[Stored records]
+===+

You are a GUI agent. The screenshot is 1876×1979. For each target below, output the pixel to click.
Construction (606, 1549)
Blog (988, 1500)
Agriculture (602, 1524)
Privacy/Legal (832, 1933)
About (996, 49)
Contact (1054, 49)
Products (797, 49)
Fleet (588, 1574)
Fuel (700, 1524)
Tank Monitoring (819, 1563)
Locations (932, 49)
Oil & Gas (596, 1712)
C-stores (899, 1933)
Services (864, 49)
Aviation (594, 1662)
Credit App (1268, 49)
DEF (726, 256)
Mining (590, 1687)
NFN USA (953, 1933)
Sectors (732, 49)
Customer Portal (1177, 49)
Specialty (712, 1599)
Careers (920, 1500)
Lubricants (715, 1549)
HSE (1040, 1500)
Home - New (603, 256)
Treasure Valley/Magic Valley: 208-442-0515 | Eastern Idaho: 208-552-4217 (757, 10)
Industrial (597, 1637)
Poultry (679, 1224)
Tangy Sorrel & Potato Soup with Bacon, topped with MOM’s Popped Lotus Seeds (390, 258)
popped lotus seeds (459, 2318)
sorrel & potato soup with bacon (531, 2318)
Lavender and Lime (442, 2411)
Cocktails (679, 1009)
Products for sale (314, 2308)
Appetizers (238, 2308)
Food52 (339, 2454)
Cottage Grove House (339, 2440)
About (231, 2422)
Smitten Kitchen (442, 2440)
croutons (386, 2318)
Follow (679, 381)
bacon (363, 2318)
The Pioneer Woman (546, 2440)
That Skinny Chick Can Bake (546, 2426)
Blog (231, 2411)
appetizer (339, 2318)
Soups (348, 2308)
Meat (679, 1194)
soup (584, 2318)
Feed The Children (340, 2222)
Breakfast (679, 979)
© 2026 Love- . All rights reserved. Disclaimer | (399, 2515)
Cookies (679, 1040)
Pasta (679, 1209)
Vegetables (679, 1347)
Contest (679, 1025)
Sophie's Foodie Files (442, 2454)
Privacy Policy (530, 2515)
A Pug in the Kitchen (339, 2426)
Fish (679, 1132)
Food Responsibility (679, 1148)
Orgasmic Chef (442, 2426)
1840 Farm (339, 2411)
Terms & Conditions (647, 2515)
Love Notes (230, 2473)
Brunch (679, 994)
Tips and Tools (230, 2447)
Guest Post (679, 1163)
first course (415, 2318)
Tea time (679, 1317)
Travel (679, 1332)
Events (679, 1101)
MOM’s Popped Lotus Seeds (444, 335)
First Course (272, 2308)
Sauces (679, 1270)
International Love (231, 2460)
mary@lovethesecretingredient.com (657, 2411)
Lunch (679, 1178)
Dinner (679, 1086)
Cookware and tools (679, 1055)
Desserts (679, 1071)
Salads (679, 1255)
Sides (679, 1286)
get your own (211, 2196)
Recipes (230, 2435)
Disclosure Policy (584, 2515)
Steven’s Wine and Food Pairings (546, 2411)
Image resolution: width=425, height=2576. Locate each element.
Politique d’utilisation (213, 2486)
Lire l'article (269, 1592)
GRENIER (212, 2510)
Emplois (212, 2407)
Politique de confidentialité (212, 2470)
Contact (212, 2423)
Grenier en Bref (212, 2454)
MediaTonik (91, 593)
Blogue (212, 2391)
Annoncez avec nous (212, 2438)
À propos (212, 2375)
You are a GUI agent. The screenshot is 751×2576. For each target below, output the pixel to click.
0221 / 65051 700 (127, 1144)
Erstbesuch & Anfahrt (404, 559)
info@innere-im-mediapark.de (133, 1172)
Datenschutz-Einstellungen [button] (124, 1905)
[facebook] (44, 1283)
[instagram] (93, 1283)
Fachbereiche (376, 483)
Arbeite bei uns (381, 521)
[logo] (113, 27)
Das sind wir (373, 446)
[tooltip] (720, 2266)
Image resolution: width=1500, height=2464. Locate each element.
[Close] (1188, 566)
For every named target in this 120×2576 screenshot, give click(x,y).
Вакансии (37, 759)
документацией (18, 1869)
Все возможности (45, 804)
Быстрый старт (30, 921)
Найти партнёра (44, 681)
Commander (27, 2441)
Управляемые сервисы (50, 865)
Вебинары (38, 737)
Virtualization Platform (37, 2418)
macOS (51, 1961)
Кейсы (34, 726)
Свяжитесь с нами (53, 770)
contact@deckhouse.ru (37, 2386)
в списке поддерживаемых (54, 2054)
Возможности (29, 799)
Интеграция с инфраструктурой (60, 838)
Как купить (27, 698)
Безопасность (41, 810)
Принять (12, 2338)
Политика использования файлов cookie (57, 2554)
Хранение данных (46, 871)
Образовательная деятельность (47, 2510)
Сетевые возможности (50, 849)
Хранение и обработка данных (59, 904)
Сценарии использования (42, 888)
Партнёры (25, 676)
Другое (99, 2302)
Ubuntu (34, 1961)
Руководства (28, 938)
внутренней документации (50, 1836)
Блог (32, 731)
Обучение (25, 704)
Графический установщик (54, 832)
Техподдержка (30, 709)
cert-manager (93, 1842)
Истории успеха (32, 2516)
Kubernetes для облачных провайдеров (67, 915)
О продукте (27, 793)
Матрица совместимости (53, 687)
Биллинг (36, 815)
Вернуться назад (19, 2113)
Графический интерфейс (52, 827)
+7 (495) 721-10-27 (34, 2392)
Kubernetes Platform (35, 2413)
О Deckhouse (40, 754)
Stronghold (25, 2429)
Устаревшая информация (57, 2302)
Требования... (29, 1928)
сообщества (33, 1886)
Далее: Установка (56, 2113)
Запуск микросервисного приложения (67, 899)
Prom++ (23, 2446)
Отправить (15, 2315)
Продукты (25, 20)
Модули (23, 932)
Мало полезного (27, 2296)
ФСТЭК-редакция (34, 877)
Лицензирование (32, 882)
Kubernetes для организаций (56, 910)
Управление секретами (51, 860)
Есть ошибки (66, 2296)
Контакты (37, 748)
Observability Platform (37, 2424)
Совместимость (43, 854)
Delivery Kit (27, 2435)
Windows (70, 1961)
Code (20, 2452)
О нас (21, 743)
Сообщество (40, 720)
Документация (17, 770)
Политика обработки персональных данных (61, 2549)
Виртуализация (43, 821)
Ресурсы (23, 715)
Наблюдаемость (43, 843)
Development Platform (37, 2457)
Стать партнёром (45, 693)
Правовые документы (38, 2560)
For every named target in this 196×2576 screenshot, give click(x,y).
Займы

+===+

## Task goal
Retype all of the entries shown above, exactly.

## Reply to the task
You are a GUI agent. The screenshot is 1876×1979. For each target below, output the pixel to click.
Construction (606, 1549)
Blog (988, 1500)
Agriculture (602, 1524)
Privacy/Legal (832, 1933)
About (996, 49)
Contact (1054, 49)
Products (797, 49)
Fleet (588, 1574)
Fuel (700, 1524)
Tank Monitoring (819, 1563)
Locations (932, 49)
Oil & Gas (596, 1712)
C-stores (899, 1933)
Services (864, 49)
Aviation (594, 1662)
Credit App (1268, 49)
DEF (726, 256)
Mining (590, 1687)
NFN USA (953, 1933)
Sectors (732, 49)
Customer Portal (1177, 49)
Specialty (712, 1599)
Careers (920, 1500)
Lubricants (715, 1549)
HSE (1040, 1500)
Home - New (603, 256)
Treasure Valley/Magic Valley: 208-442-0515 | Eastern Idaho: 208-552-4217 (757, 10)
Industrial (597, 1637)
Poultry (679, 1224)
Tangy Sorrel & Potato Soup with Bacon, topped with MOM’s Popped Lotus Seeds (390, 258)
popped lotus seeds (459, 2318)
sorrel & potato soup with bacon (531, 2318)
Lavender and Lime (442, 2411)
Cocktails (679, 1009)
Products for sale (314, 2308)
Appetizers (238, 2308)
Food52 (339, 2454)
Cottage Grove House (339, 2440)
About (231, 2422)
Smitten Kitchen (442, 2440)
croutons (386, 2318)
Follow (679, 381)
bacon (363, 2318)
The Pioneer Woman (546, 2440)
That Skinny Chick Can Bake (546, 2426)
Blog (231, 2411)
appetizer (339, 2318)
Soups (348, 2308)
Meat (679, 1194)
soup (584, 2318)
Feed The Children (340, 2222)
Breakfast (679, 979)
© 2026 Love- . All rights reserved. Disclaimer | (399, 2515)
Cookies (679, 1040)
Pasta (679, 1209)
Vegetables (679, 1347)
Contest (679, 1025)
Sophie's Foodie Files (442, 2454)
Privacy Policy (530, 2515)
A Pug in the Kitchen (339, 2426)
Fish (679, 1132)
Food Responsibility (679, 1148)
Orgasmic Chef (442, 2426)
1840 Farm (339, 2411)
Terms & Conditions (647, 2515)
Love Notes (230, 2473)
Brunch (679, 994)
Tips and Tools (230, 2447)
Guest Post (679, 1163)
first course (415, 2318)
Tea time (679, 1317)
Travel (679, 1332)
Events (679, 1101)
MOM’s Popped Lotus Seeds (444, 335)
First Course (272, 2308)
Sauces (679, 1270)
International Love (231, 2460)
mary@lovethesecretingredient.com (657, 2411)
Lunch (679, 1178)
Dinner (679, 1086)
Cookware and tools (679, 1055)
Desserts (679, 1071)
Salads (679, 1255)
Sides (679, 1286)
get your own (211, 2196)
Recipes (230, 2435)
Disclosure Policy (584, 2515)
Steven’s Wine and Food Pairings (546, 2411)
Image resolution: width=425, height=2576. Locate each element.
Politique d’utilisation (213, 2486)
Lire l'article (269, 1592)
GRENIER (212, 2510)
Emplois (212, 2407)
Politique de confidentialité (212, 2470)
Contact (212, 2423)
Grenier en Bref (212, 2454)
MediaTonik (91, 593)
Blogue (212, 2391)
Annoncez avec nous (212, 2438)
À propos (212, 2375)
You are a GUI agent. The screenshot is 751×2576. For each target below, output the pixel to click.
0221 / 65051 700 (127, 1144)
Erstbesuch & Anfahrt (404, 559)
info@innere-im-mediapark.de (133, 1172)
Datenschutz-Einstellungen [button] (124, 1905)
[facebook] (44, 1283)
[instagram] (93, 1283)
Fachbereiche (376, 483)
Arbeite bei uns (381, 521)
[logo] (113, 27)
Das sind wir (373, 446)
[tooltip] (720, 2266)
Image resolution: width=1500, height=2464. Locate each element.
[Close] (1188, 566)
For every named target in this 120×2576 screenshot, give click(x,y).
Вакансии (37, 759)
документацией (18, 1869)
Все возможности (45, 804)
Быстрый старт (30, 921)
Найти партнёра (44, 681)
Commander (27, 2441)
Управляемые сервисы (50, 865)
Вебинары (38, 737)
Virtualization Platform (37, 2418)
macOS (51, 1961)
Кейсы (34, 726)
Свяжитесь с нами (53, 770)
contact@deckhouse.ru (37, 2386)
в списке поддерживаемых (54, 2054)
Возможности (29, 799)
Интеграция с инфраструктурой (60, 838)
Как купить (27, 698)
Безопасность (41, 810)
Принять (12, 2338)
Политика использования файлов cookie (57, 2554)
Хранение данных (46, 871)
Образовательная деятельность (47, 2510)
Сетевые возможности (50, 849)
Хранение и обработка данных (59, 904)
Сценарии использования (42, 888)
Партнёры (25, 676)
Другое (99, 2302)
Ubuntu (34, 1961)
Руководства (28, 938)
внутренней документации (50, 1836)
Блог (32, 731)
Обучение (25, 704)
Графический установщик (54, 832)
Техподдержка (30, 709)
cert-manager (93, 1842)
Истории успеха (32, 2516)
Kubernetes для облачных провайдеров (67, 915)
О продукте (27, 793)
Матрица совместимости (53, 687)
Биллинг (36, 815)
Вернуться назад (19, 2113)
Графический интерфейс (52, 827)
+7 (495) 721-10-27 (34, 2392)
Kubernetes Platform (35, 2413)
О Deckhouse (40, 754)
Stronghold (25, 2429)
Устаревшая информация (57, 2302)
Требования... (29, 1928)
сообщества (33, 1886)
Далее: Установка (56, 2113)
Запуск микросервисного приложения (67, 899)
Prom++ (23, 2446)
Отправить (15, 2315)
Продукты (25, 20)
Модули (23, 932)
Мало полезного (27, 2296)
ФСТЭК-редакция (34, 877)
Лицензирование (32, 882)
Kubernetes для организаций (56, 910)
Управление секретами (51, 860)
Есть ошибки (66, 2296)
Контакты (37, 748)
Observability Platform (37, 2424)
Совместимость (43, 854)
Delivery Kit (27, 2435)
Windows (70, 1961)
Code (20, 2452)
О нас (21, 743)
Сообщество (40, 720)
Документация (17, 770)
Политика обработки персональных данных (61, 2549)
Виртуализация (43, 821)
Ресурсы (23, 715)
Наблюдаемость (43, 843)
Development Platform (37, 2457)
Стать партнёром (45, 693)
Правовые документы (38, 2560)
For every named target in this 196×2576 screenshot, give click(x,y).
Займы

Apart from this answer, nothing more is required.